Un paysage du Cryogénien ? Crédit : University of washington

Géochimiste de l'Université de Louisiane, Huiming Bao s'intéresse depuis plusieurs années tout à la fois à la géochimie des oxyanions (ions négatifs contenant de l'oxygène) et à l'histoire de la Terre primitive. En particulier, lui et son groupe se sont spécialisés dans l'étude des anomalies des abondances isotopiques dans les sulfates comportant un isotope de l'oxygène : 17O.

Cette spécialité vient de les mener à une découverte remarquable concernant l'atmosphère de la Terre à une période fort ancienne de son histoire, s'étendant de -790 à -630 millions d'années environ, le Cryogénien.

Selon une théorie controversée mais toutefois examinée avec sérieux par l'ensemble de la communauté scientifique, pendant cette période, la Terre aurait subi une péri glaciation particulièrement importante qui aurait recouvert toute sa surface ou presque d'une couche de glace. Les débats portent en fait sur l'étendue de cette dernière, s'agissait-il d'une couverture uniforme et complète de la planète, en particulier de ses océans, ou bien la Terre ressemblait-elle plus à une boule de neige fondue qu'à une boule de neige ?

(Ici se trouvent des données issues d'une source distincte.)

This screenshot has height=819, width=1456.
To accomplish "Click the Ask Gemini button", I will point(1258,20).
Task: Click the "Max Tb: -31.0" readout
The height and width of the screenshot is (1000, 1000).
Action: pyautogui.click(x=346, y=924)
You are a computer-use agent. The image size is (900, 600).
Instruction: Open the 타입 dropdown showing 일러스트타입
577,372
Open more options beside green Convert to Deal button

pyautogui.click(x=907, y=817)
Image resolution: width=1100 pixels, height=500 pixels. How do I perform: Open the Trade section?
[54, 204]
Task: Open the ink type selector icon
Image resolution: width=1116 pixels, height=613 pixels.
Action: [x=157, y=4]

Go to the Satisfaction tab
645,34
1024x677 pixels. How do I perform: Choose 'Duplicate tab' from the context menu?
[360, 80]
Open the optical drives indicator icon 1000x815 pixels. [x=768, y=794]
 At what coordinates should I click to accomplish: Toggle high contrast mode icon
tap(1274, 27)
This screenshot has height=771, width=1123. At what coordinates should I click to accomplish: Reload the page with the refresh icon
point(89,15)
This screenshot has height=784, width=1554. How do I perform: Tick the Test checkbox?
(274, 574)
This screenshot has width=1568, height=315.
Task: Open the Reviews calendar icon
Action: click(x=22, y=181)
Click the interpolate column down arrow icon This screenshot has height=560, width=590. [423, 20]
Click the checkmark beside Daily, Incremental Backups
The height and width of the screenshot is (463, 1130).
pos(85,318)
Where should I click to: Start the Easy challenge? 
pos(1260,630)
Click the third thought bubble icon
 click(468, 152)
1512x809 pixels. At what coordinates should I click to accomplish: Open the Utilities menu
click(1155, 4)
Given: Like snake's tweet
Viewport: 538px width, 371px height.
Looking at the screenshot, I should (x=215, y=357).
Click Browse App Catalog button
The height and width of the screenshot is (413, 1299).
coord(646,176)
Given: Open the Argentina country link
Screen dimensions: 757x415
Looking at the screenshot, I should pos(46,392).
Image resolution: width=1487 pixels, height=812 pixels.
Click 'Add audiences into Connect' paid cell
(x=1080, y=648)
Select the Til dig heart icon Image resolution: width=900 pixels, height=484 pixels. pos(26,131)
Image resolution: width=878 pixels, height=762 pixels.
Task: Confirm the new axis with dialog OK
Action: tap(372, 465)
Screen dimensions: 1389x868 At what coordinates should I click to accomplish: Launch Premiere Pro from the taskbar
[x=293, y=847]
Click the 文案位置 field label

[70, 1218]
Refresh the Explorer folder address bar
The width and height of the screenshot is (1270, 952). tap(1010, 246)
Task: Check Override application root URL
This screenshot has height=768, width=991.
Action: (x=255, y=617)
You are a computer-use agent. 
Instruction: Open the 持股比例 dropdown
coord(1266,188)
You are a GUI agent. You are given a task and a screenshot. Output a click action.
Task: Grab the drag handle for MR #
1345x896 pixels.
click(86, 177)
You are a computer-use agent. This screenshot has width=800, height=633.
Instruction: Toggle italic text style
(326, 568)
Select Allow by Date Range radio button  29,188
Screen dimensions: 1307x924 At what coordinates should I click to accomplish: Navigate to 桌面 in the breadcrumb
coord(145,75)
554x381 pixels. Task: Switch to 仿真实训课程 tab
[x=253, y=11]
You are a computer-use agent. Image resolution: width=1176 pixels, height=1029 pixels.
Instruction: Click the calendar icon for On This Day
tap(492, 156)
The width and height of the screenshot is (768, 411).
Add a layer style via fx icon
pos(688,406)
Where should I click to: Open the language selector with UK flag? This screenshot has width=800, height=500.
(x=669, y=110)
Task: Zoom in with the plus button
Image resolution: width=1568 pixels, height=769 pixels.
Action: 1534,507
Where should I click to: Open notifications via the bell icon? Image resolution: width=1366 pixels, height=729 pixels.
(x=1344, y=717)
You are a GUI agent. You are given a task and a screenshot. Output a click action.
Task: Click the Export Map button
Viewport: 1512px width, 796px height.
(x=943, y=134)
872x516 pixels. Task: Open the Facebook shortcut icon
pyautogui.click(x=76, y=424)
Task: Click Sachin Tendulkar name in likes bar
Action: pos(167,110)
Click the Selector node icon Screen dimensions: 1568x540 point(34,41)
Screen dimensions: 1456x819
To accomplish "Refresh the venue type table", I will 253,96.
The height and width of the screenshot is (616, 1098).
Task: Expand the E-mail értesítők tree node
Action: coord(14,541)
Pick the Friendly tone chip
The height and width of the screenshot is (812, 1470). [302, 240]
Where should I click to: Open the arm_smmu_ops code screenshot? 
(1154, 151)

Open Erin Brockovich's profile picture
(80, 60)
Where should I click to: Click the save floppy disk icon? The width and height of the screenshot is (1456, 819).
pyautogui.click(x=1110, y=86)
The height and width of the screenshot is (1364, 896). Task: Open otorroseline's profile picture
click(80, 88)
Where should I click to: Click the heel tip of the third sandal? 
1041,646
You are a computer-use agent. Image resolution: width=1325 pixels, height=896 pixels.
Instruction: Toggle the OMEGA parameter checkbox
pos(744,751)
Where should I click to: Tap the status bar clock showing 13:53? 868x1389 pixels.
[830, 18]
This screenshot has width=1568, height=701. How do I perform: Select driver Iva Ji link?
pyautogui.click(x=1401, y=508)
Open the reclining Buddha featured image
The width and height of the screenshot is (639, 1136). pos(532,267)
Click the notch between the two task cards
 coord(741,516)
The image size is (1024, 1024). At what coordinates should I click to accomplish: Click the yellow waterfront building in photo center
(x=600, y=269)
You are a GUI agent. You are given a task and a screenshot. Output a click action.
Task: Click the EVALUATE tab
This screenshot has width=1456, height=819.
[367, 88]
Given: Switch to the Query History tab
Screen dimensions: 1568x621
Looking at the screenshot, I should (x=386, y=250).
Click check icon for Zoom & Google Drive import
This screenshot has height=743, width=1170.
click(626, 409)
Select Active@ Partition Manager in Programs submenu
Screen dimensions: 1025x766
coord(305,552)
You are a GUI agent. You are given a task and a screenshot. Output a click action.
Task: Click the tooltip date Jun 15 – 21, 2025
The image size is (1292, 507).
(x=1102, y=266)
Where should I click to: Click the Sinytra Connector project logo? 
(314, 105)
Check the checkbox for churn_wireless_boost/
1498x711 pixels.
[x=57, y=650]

Cliquez pour agrandir. La glaciation globale de la Terre s'installe au Cryogénien mais des millions d'années plus tard, une brusque injection de gaz carbonique, par exemple par des volcans, entraîne son dégel complet puis la réinstallation de calotte polaires limitées. C'est un scénario plausible.

Effet de serre géant

Dans tous les cas de figure, l'importance de l'albédo produit par la couche de glace aurait dû maintenir la Terre au congélateur définitivement, à moins qu'une injection massive de gaz à effet de serre, comme le CO2 ou le méthane, ne se soit produite, amorçant irrémédiablement un dégel de la planète.

Dans un article publié dans Nature, Bao et ses collègues montrent justement que l'analyse des sulfates présents dans des évaporites, ainsi que des barites, montre un brusque baisse de la présence de l'isotope de 17O à la fin du Cryogénien, il y a 635 millions d'années environ.

Or, d'après les chercheurs, cet appauvrissement peut s'interpréter naturellement comme une brusque augmentation du taux de méthane ou de CO2 dans l'atmosphère de la Terre. Les valeurs observées pourraient même indiquer un taux près de 40 fois supérieur au taux de gaz carbonique actuel, ce qui suffirait effectivement à mettre fin à la période glaciaire globale de l'époque.

Les chercheurs restent tout de même prudents. Il leur faut encore éliminer d'autres hypothèses concurrentes pour expliquer ce manque en isotopes de l'oxygène et acquérir la certitude qu'il est bien relié à une augmentation de gaz à effet de serre. Dans tous les cas, ces chercheurs ont ouvert une nouvelle fenêtre sur l'évolution de l'atmosphère et du climat de la Terre au cours de son histoire.